US 12,249,430 B1
Predicting reliability of structured data records generated using an extraction neural networks
Zachary Michael Ziegler, Cambridge, MA (US); Jonas Sebastian Wulff, Glendale, CA (US); Evan Hernandez, Wimauma, FL (US); and Daniel Joseph Nadler, Nassau (BS)
Assigned to Xyla Inc., Wilmington, DE (US)
Filed by Xyla Inc., Wilmington, DE (US)
Filed on Aug. 20, 2024, as Appl. No. 18/810,328.
Application 18/810,328 is a continuation of application No. 18/219,027, filed on Jul. 6, 2023.
Claims priority of provisional application 63/368,434, filed on Jul. 14, 2022.
Int. Cl.
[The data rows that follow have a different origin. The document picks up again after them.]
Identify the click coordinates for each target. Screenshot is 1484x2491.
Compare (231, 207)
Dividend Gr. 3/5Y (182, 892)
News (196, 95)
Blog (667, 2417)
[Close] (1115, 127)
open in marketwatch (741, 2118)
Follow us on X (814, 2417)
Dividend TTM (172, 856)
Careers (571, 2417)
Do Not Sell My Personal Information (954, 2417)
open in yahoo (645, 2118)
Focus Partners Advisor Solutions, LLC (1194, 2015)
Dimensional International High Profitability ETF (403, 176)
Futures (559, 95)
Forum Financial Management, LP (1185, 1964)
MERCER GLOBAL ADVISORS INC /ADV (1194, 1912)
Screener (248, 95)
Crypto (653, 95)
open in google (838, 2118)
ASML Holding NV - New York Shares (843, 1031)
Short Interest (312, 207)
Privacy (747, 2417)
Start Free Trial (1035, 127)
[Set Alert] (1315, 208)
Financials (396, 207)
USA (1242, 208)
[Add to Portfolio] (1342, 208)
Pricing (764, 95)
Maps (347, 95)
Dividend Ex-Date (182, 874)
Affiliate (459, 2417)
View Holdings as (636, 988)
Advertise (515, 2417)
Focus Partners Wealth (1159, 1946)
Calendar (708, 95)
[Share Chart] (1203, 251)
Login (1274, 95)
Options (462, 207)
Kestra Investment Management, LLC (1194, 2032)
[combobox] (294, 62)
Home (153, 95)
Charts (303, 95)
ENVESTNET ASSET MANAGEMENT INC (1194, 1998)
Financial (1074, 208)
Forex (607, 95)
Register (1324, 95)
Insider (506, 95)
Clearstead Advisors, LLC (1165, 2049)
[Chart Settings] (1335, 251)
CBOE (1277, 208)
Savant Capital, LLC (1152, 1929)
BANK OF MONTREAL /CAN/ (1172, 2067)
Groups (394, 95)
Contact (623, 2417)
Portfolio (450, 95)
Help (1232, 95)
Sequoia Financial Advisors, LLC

G16H 50/70 (2018.01); G16H 10/20 (2018.01)
CPC G16H 50/70 (2018.01) [G16H 10/20 (2018.01)] 20 Claims
OG exemplary drawing
 
1. A method performed by one or more computers, the method comprising:
processing an input text sequence, using an extraction neural network to generate, an output text sequence that defines a corresponding structured data record, comprising, for each position in the output text sequence:
processing a sequence of embeddings representing the input text sequence and any part of the output text sequence preceding the position in the output text sequence in accordance with trained values of a set of extraction neural network parameters to generate a score distribution over a set of tokens; and
selecting a token, in accordance with the score distribution over the set of tokens, to occupy the position in the output text sequence;
wherein the extraction neural network has been trained by a machine learning training technique to perform a natural language understanding task;
wherein the structured data record represents information from the input text sequence in a format that is structured with reference to a predefined schema of semantic categories; and
wherein the structured data record comprises, for each semantic category in the schema, a text string that expresses information from the input text sequence that is relevant to the semantic category;
processing the structured data record to evaluate whether the structured data record satisfies each of one or more reliability criteria, comprising:
determining a confidence of the extraction neural network in generating the text string included in a semantic category of the structured data record; and
determining whether a reliability criterion is satisfied based on the confidence of the extraction neural network in generating the text string included in the semantic category; and
generating a reliability prediction characterizing a predicted reliability of information included in the structured data record based on a result of evaluating whether the structured data record satisfies the reliability criteria;
blocking the structured data record from being included in a database of structured data records based on the reliability prediction; and
generating and outputting a response to a user query based on the database of structured data records.